- [Data in this exercise]:
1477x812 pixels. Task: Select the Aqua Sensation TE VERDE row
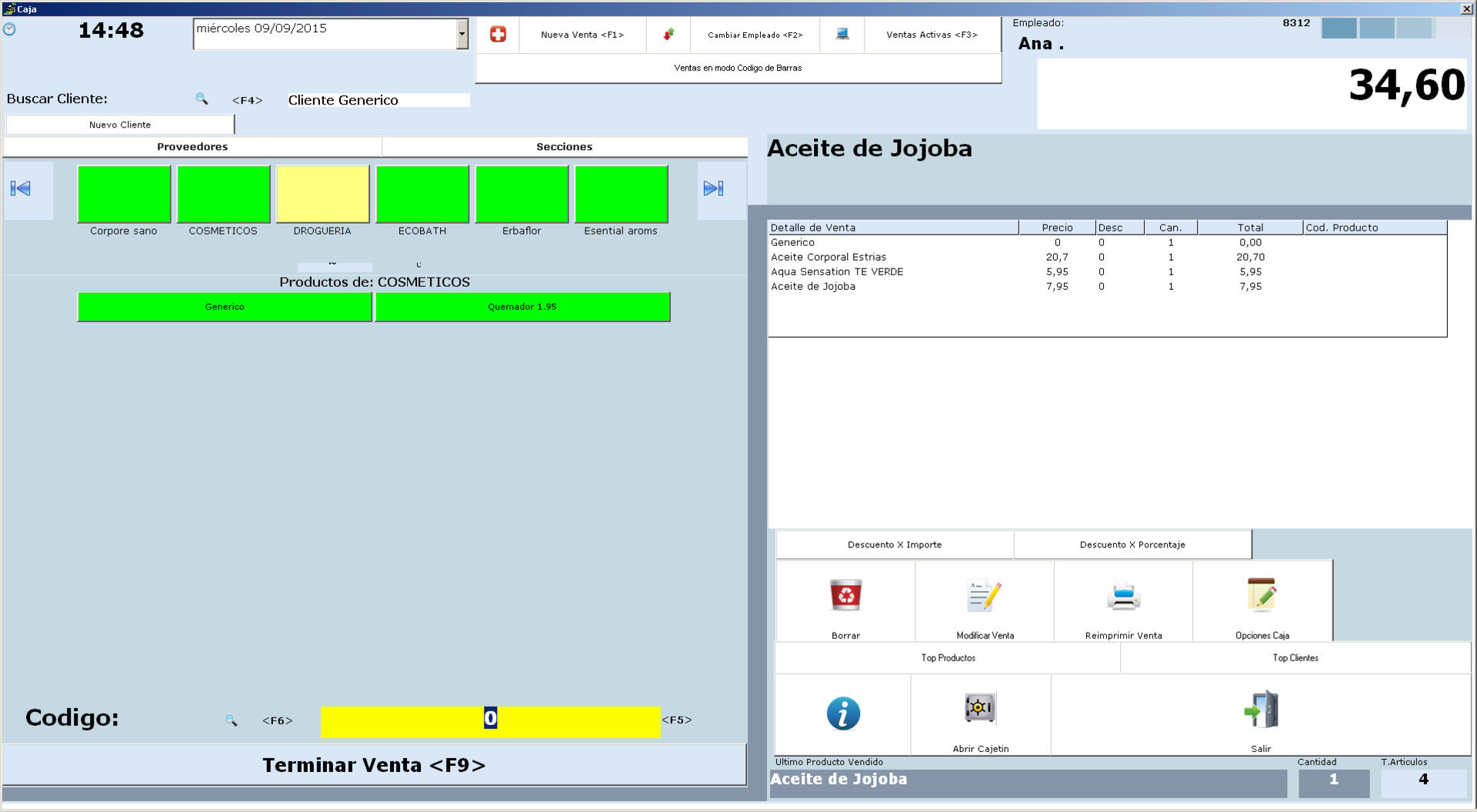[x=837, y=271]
--
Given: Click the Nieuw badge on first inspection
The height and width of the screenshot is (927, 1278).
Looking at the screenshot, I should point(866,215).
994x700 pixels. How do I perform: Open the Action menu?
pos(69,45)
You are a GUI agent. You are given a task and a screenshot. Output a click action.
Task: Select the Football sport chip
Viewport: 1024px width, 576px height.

- [What to work on]: Since only part of the listing is wanted, copy exactly the lines from the one holding "994x700 pixels. How" to the one holding "Viewport: 1024px width, 576px height.", both included.

- [Answer to this problem]:
994x700 pixels. How do I perform: Open the Action menu?
pos(69,45)
You are a GUI agent. You are given a task and a screenshot. Output a click action.
Task: Select the Football sport chip
Viewport: 1024px width, 576px height.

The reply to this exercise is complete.